Ils regagnèrent la maison afin que Mr Lennox prenne congé de Mrs Hale. Au dernier moment, la véritable nature de ce dernier apparut derrière la carapace.
« Margaret, ne me méprisez pas. J’ai un cœur, malgré tous ces discours hors de propos. La preuve en est que je crois vous aimer plus que jamais – si je ne vous hais point – à cause du dédain avec lequel vous m’avez écouté pendant cette dernière demi-heure. Au revoir, Margaret… Margaret ! »
CHAPITRE IV
Doutes et difficultés
Oh, jette-moi sur une grève nue
Où je ne verrai rien de plus
Q’une triste épave oubliée,
Mais si tu y es, ô seigneur
Le bruit de la mer déchaînée
Ne me paraîtra que douceur
Habington12.
Il était parti. On avait fermé la maison pour la nuit. Plus de ciel bleu profond ni de teintes cramoisies ou ambre. Margaret monta s’habiller pour un thé servi de bonne heure et trouva Dixon de fort méchante humeur à cause de l’interruption que la visite avait provoquée dans une journée bien remplie. Elle manifesta son déplaisir en coiffant Margaret à grands coups de brosse vengeurs et pressés, sous prétexte qu’elle devait se rendre auprès de Mrs Hale toutes affaires cessantes. Ce qui n’empêcha pas Margaret d’attendre longtemps au salon avant que sa mère ne descende. Elle resta seule près du feu, sans allumer les chandelles posées derrière elle, et repensa à la journée, à l’agrément de la promenade et de la séance d’aquarelle, au déjeuner charmant et enjoué, et à ce tour de jardin aussi pénible que navrant.
Que les hommes étaient donc différents des femmes ! Voilà qu’elle était troublée et malheureuse parce que son instinct lui avait dicté de réagir par une fin de non-recevoir ; alors que Henry Lennox, à peine quelques minutes après avoir essuyé un refus de ce qui aurait dû être la proposition la plus solennelle et la plus sacrée de sa vie, s’était montré capable de parler comme si les procès et le succès, avec son cortège de conséquences superficielles – une belle maison, la compagnie d’amis spirituels et plaisants –, étaient les seuls objets avoués de ses désirs.
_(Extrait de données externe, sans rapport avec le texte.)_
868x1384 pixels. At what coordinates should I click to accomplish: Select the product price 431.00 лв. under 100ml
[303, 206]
Ah, Dieu, comme elle eût pu l’aimer s’il avait été un tant soit peu différent. À la réflexion, elle percevait que ladite différence était notable et profonde. Puis elle se dit qu’après tout, son ton léger n’avait peut-être été qu’une feinte, car si c’était elle qui, amoureuse, s’était vue rejeter, une amère déception lui eût déchiré le cœur.
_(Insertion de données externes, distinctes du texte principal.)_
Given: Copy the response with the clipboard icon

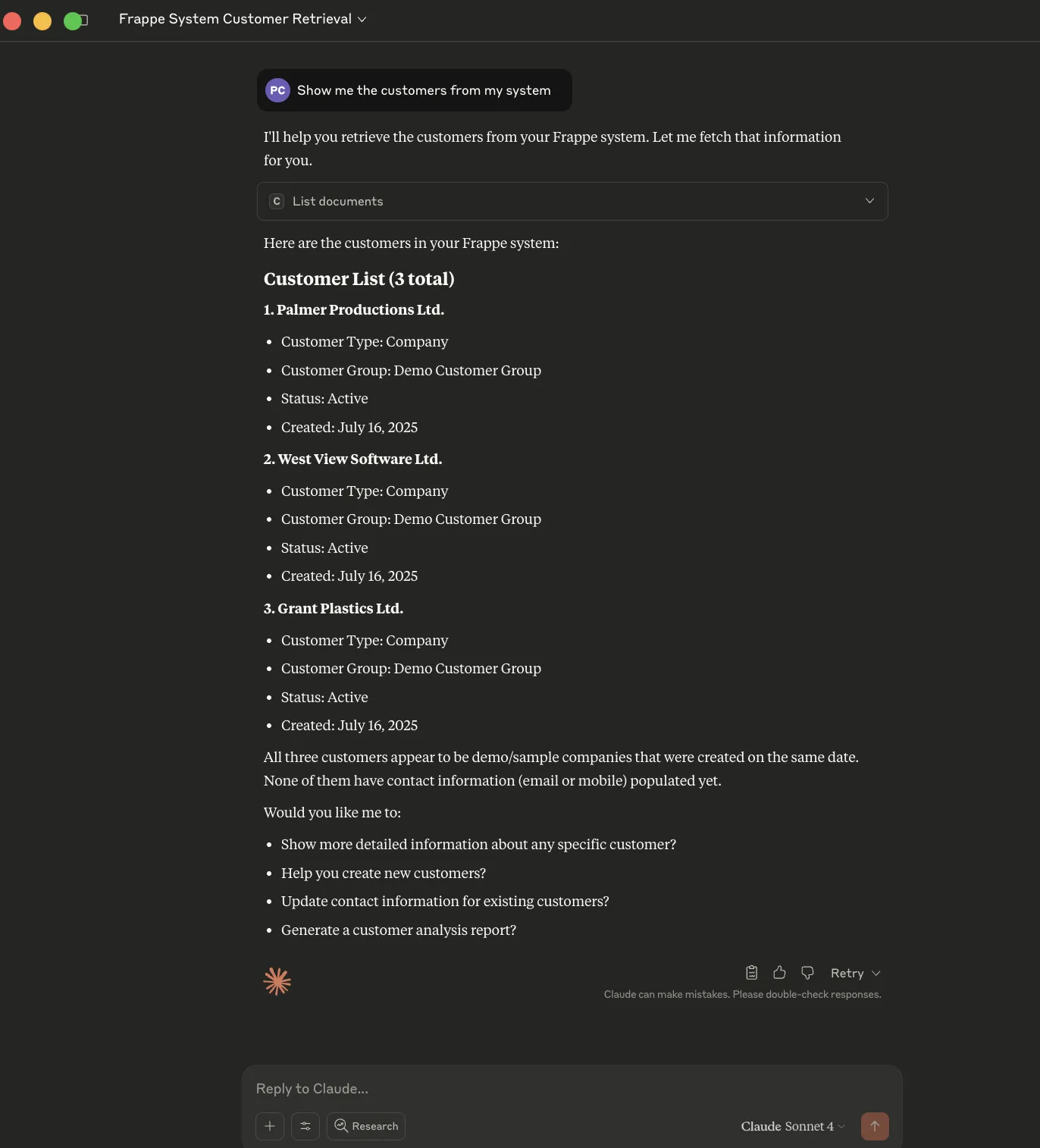Looking at the screenshot, I should pos(751,973).
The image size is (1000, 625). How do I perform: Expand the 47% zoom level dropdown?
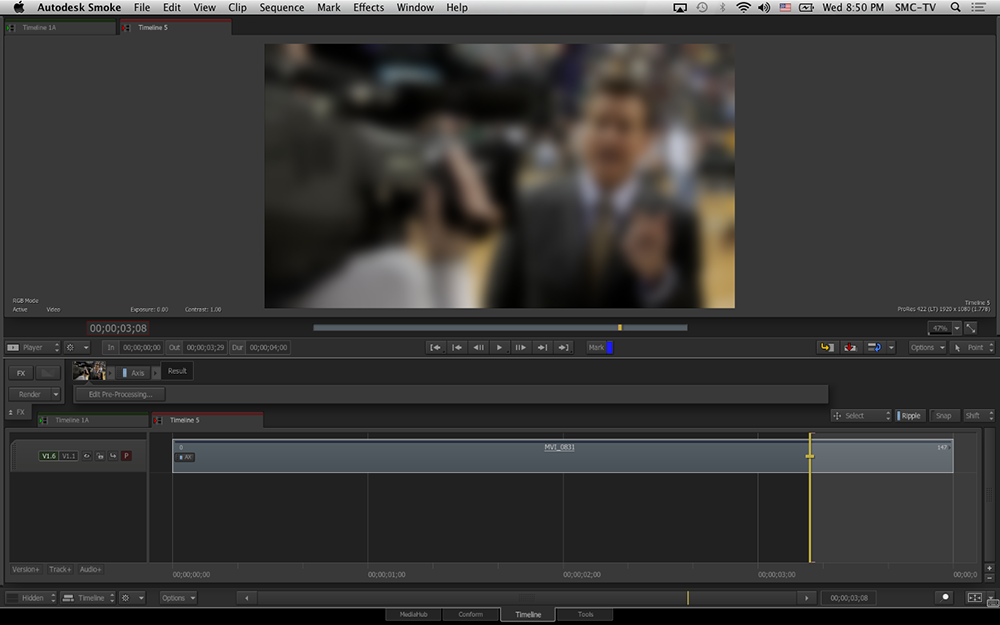956,328
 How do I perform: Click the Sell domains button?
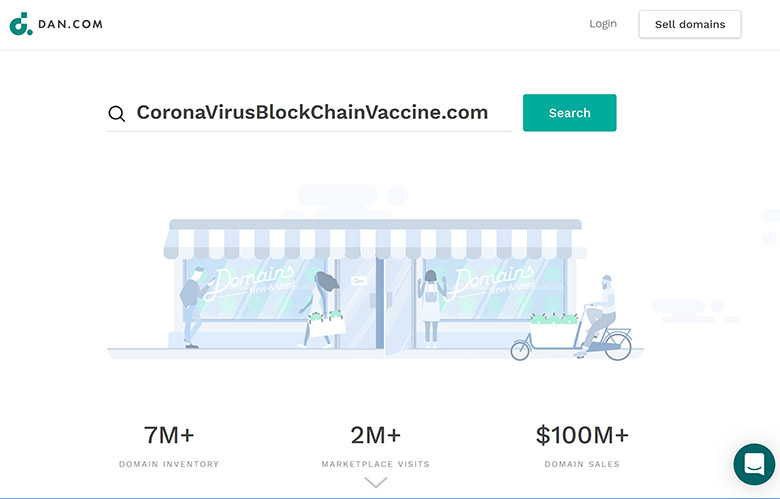(690, 24)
Sa mère entra dans la pièce avant qu’elle ait pu mettre un ordre quelconque dans ce tourbillon de pensées. Margaret dut chasser de son esprit ce qui avait été dit et fait pendant la journée et se transformer en auditrice attentive tandis que sa mère lui rapportait les doléances de Dixon, qui se plaignait de ce que le molleton pour le repassage avait encore été brûlé ; et lui parlait de Susan Lightfoot, qu’on avait vue coiffée d’un chapeau garni de fleurs artificielles, preuve manifeste d’un caractère vaniteux et volage. Mr Hale, pensif, buvait son thé en silence. Margaret était la seule à formuler des réponses. Elle se demanda comment son père et sa mère pouvaient être si oublieux de leur visiteur et indifférents à son égard au point de ne jamais mentionner son nom. Elle oubliait que ce n’était pas à eux qu’il avait proposé le mariage.
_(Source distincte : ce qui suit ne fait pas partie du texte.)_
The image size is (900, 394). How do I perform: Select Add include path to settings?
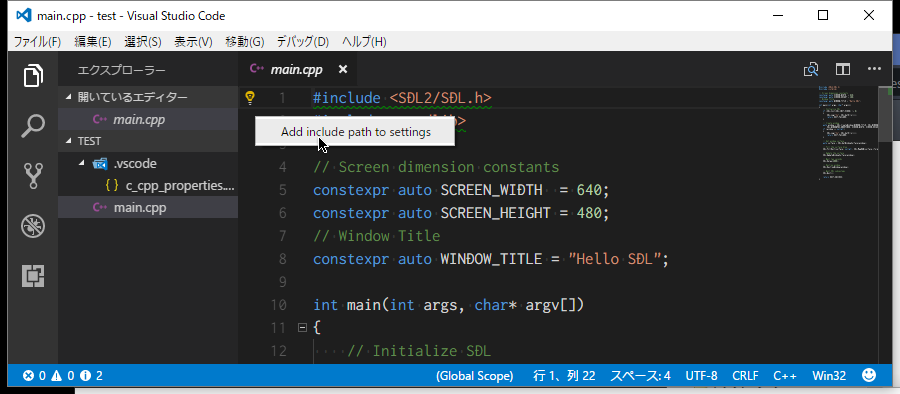pyautogui.click(x=355, y=132)
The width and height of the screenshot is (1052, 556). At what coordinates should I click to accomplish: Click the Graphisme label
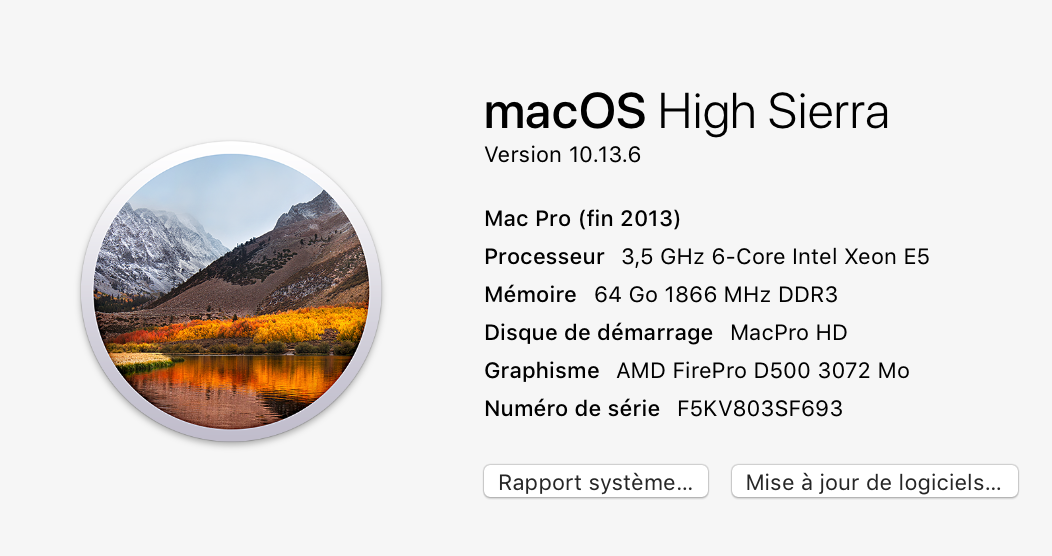tap(541, 371)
Après le thé, Mr Hale se leva. Absorbé dans ses pensées, il appuya son coude sur le manteau de la cheminée, posa sa tête sur sa main et laissa de temps à autre échapper un profond soupir. Mrs Hale sortit consulter Dixon à propos de vêtements à distribuer aux pauvres pour l’hiver. Margaret prépara l’ouvrage de sa mère, en redoutant la soirée qui s’annonçait longue, et en souhaitant que vienne l’heure de se coucher, pour pouvoir repenser aux événements de la journée.
« Margaret », dit enfin Mr Hale sans préambule et sur un ton pressant qui la fit sursauter. « Cette tapisserie est-elle d’une grande urgence ? Enfin, peux-tu la laisser pour venir dans mon bureau ? Je veux te parler d’une affaire très grave qui nous concerne tous. »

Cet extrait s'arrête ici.